Dörtlü kodonlu bir genetik kodu test etmek için DeBenedictis ve meslektaşları, yaşamın en temel biyokimyasını değiştirmek zorunda kaldılar. Bir hücre protein ürettiğinde, onun genetik bilgisinin parçacıkları önce haberci RNA (mRNA) moleküllerine kopyalanır. Ribozom adı verilen organeller daha sonra bu mRNA’lardaki kodonları okur ve bunları, her biri kuyruğunda benzersiz bir şekilde belirlenmiş bir amino asit taşıyan transfer RNA (tRNA) moleküllerindeki tamamlayıcı “anti-kodonlar” ile eşleştirir.
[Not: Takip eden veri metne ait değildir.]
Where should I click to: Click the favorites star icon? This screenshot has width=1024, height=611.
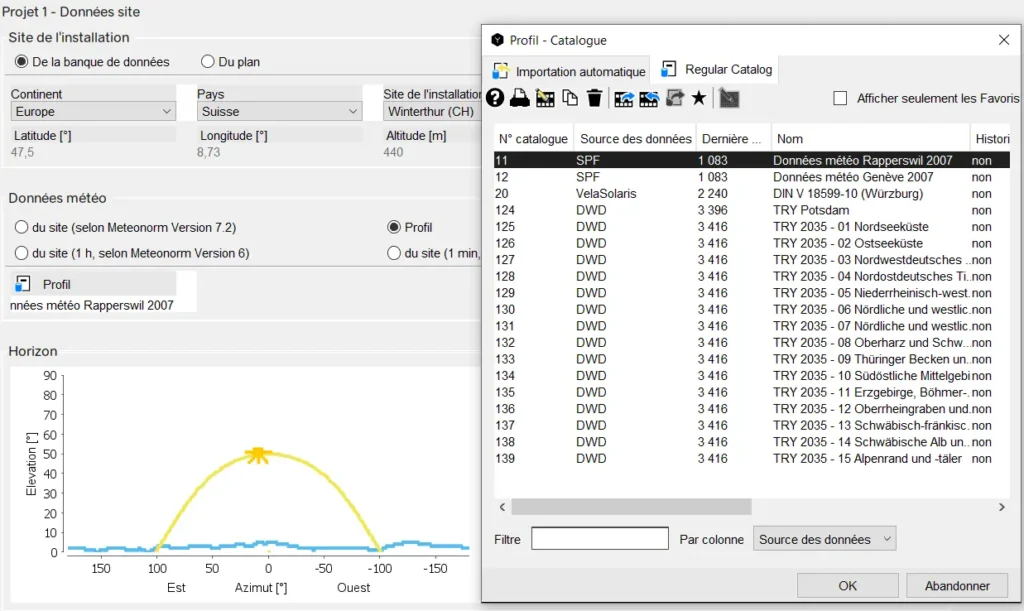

Ribozomlar, amino asitleri, sonunda fonksiyonel bir proteine ​​dönüşen büyüyen bir zincire bağlar. İşleri tamamlandıktan ve protein çevrildikten sonra, mRNA’lar geri dönüşüm için bozulur ve harcanan tRNA’lar sentetaz enzimleri tarafından amino asitlerle yeniden yüklenir.

Araştırmacılar, tRNA’ları Escherichia koli bakterilerin dördüz anti-kodonları vardır. genlerine maruz kaldıktan sonra E. koli çeşitli mutasyonlara karşı, hücrelerin bir dörtlü kodu başarılı bir şekilde çevirebilip çeviremeyeceğini ve böyle bir çevirinin toksik etkilere veya zindelik kusurlarına neden olup olmayacağını test ettiler. DeBenedictis, modifiye edilmiş tüm tRNA’ların dörtlü kodonlara bağlanabileceğini buldular, bu da “bu daha büyük kodon boyutuyla çeviri yapmanın biyofiziksel olarak yanlış bir şey olmadığını” gösterdi.

Ama aynı zamanda sentetazların 20 dördüz antikodondan sadece dokuzunu tanıdığını, bu yüzden geri kalanını yeni amino asitlerle yeniden yükleyemediklerini de buldular. DeBenedictis, bir dördüz kodonla bir dereceye kadar çevrilebilen dokuz amino aside sahip olmanın “hem çok hem de az” olduğunu söyledi. “Doğanın asla çalışması gerekmeyen bir şey için çok fazla amino asit var.” Ama bu biraz, çünkü 11 temel amino asidi tercüme edememek, hayatın oynamak zorunda olduğu kimyasal kelime dağarcığını kesinlikle sınırlandırıyor.